Let’s look at how the async_read function then uses this strucuture:

void async_read(struct np_tcp_socket* sock, void* buffer, size_t bufferSize, size_t* readLength, struct np_completion_event* completionEvent)
{
    if (sock->aborted) {
        np_completion_event_resolve(completionEvent, NABTO_EC_ABORTED);
        return;
    }
    if (sock->read.completionEvent != NULL) {
        np_completion_event_resolve(completionEvent, NABTO_EC_OPERATION_IN_PROGRESS);
        return;
    }
    sock->read.buffer = buffer;
    sock->read.bufferSize = bufferSize;
    sock->read.readLength = readLength;
    sock->read.completionEvent = completionEvent;
    nm_select_unix_notify(sock->selectCtx);
}

The most important line to notice is sock->read.completionEvent = completionEvent; which will be better understood by looking at how to module is building the fdset for select:

void nm_select_unix_tcp_build_fd_sets(struct nm_select_unix* ctx)
{
    struct np_tcp_socket* s;
    NN_LLIST_FOREACH(s, &ctx->tcpSockets)
    {
        if (s->read.completionEvent != NULL) {
            FD_SET(s->fd, &ctx->readFds);
            ctx->maxReadFd = NP_MAX(ctx->maxReadFd, s->fd);
        }
        if (s->write.completionEvent != NULL || s->connect.completionEvent != NULL) {
            FD_SET(s->fd, &ctx->writeFds);
            ctx->maxWriteFd = NP_MAX(ctx->maxWriteFd, s->fd);
        }
    }
}

So by setting the read.completionEvent pointer, now the socket will be present in the FD fileset for select (readFds).

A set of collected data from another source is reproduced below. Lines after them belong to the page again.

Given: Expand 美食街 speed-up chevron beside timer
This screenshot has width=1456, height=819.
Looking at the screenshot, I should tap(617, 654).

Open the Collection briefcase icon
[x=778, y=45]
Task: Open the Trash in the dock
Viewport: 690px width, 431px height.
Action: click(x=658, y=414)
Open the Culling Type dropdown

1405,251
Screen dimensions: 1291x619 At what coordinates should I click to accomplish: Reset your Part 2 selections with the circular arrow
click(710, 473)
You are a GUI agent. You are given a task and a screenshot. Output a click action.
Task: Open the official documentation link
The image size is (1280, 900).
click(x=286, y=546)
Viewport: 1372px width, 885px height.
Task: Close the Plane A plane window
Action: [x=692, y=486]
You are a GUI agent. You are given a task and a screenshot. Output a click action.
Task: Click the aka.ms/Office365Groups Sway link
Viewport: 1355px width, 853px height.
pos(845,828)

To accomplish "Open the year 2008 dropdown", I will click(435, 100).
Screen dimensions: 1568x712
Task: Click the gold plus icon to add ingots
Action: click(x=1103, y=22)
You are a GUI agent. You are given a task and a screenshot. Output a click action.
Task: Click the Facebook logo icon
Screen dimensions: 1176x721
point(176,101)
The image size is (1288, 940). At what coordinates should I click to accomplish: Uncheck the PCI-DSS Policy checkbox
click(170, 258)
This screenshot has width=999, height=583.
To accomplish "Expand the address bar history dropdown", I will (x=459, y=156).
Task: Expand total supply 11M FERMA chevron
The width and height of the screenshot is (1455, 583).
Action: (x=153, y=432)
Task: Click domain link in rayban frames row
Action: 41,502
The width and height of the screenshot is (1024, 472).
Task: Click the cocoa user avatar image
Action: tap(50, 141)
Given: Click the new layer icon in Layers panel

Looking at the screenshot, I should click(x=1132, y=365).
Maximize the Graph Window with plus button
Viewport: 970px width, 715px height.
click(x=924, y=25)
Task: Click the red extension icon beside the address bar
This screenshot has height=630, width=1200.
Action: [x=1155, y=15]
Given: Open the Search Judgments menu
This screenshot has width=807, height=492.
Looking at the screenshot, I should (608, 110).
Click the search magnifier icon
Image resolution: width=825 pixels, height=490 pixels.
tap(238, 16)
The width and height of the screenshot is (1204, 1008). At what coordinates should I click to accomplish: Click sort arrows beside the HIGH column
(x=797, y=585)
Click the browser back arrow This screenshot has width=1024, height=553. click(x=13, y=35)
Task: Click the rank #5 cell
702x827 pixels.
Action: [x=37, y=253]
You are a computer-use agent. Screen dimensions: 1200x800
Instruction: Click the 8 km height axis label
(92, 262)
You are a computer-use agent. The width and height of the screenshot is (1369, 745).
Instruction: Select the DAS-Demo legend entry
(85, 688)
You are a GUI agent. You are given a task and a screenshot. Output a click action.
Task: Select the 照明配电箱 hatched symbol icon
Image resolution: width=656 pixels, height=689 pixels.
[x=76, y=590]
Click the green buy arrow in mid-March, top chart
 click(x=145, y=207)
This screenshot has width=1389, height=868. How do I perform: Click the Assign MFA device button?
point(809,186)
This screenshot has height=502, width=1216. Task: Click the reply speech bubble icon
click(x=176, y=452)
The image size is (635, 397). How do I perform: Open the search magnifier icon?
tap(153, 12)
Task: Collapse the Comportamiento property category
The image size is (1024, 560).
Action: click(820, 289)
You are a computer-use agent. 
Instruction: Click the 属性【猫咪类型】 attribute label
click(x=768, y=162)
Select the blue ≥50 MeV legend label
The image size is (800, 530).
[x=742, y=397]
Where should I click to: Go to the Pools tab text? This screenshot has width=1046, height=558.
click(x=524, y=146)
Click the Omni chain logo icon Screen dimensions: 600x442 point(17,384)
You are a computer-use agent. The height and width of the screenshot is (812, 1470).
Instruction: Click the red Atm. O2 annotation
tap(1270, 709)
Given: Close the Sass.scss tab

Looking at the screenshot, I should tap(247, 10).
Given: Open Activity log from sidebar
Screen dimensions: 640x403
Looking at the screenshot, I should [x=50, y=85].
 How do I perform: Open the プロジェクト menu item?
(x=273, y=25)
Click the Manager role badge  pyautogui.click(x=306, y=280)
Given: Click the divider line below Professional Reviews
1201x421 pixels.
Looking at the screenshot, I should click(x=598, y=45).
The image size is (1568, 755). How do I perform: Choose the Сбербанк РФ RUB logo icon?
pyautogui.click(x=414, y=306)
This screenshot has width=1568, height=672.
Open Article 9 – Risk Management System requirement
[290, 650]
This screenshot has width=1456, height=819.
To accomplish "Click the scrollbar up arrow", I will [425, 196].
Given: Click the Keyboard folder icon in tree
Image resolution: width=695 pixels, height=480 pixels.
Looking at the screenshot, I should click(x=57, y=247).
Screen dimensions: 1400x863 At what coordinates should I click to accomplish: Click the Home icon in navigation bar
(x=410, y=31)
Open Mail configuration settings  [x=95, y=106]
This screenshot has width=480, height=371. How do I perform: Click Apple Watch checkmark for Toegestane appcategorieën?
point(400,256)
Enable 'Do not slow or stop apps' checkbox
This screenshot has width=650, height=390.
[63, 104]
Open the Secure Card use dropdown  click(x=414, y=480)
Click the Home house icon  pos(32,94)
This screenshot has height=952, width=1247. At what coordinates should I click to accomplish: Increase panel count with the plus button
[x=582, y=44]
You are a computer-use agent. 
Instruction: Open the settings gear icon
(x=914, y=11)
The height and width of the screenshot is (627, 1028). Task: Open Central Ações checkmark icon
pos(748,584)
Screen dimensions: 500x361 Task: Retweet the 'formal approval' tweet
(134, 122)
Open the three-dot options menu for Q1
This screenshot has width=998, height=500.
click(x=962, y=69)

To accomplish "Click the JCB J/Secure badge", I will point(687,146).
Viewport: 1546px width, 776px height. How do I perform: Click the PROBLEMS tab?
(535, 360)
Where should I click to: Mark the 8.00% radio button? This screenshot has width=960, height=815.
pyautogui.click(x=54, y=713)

At some point (an execise for the reader to look into), select has been called and returned with something to read for the system. This will then contribute to a call to the nm_select_unix_tcp_handle_select function.

void nm_select_unix_tcp_handle_select(struct nm_select_unix* ctx, int nfds)
{
    struct np_tcp_socket* s;
    NN_LLIST_FOREACH(s, &ctx->tcpSockets)
    {
        if (FD_ISSET(s->fd, &ctx->readFds)) {
            tcp_do_read(s);
        }
        if (FD_ISSET(s->fd, &ctx->writeFds)) {
            if (s->connect.completionEvent) {
                is_connected(s);
            }
            if (s->write.completionEvent) {
                tcp_do_write(s);
            }
        }
    }
}

Here the tcp_do_read(s) will be triggered and if we follow this:

void tcp_do_read(struct np_tcp_socket* sock)
{
    if (sock->read.completionEvent == NULL) {
        return;
    }

    np_error_code ec = tcp_do_read_ec(sock);

    if (ec != NABTO_EC_AGAIN) {
        struct np_completion_event* ev = sock->read.completionEvent;
        sock->read.completionEvent = NULL;
        np_completion_event_resolve(ev, ec);
    }
}

It is obvious that the completion event will be resolved once something is available and read on the socket.

It should be possible to port the unix select implementation to other systems that offers threads and select functionallity. An example is the Nabto5 ESP-IDF implementation which is a platform for the ESP32 WIFI modules.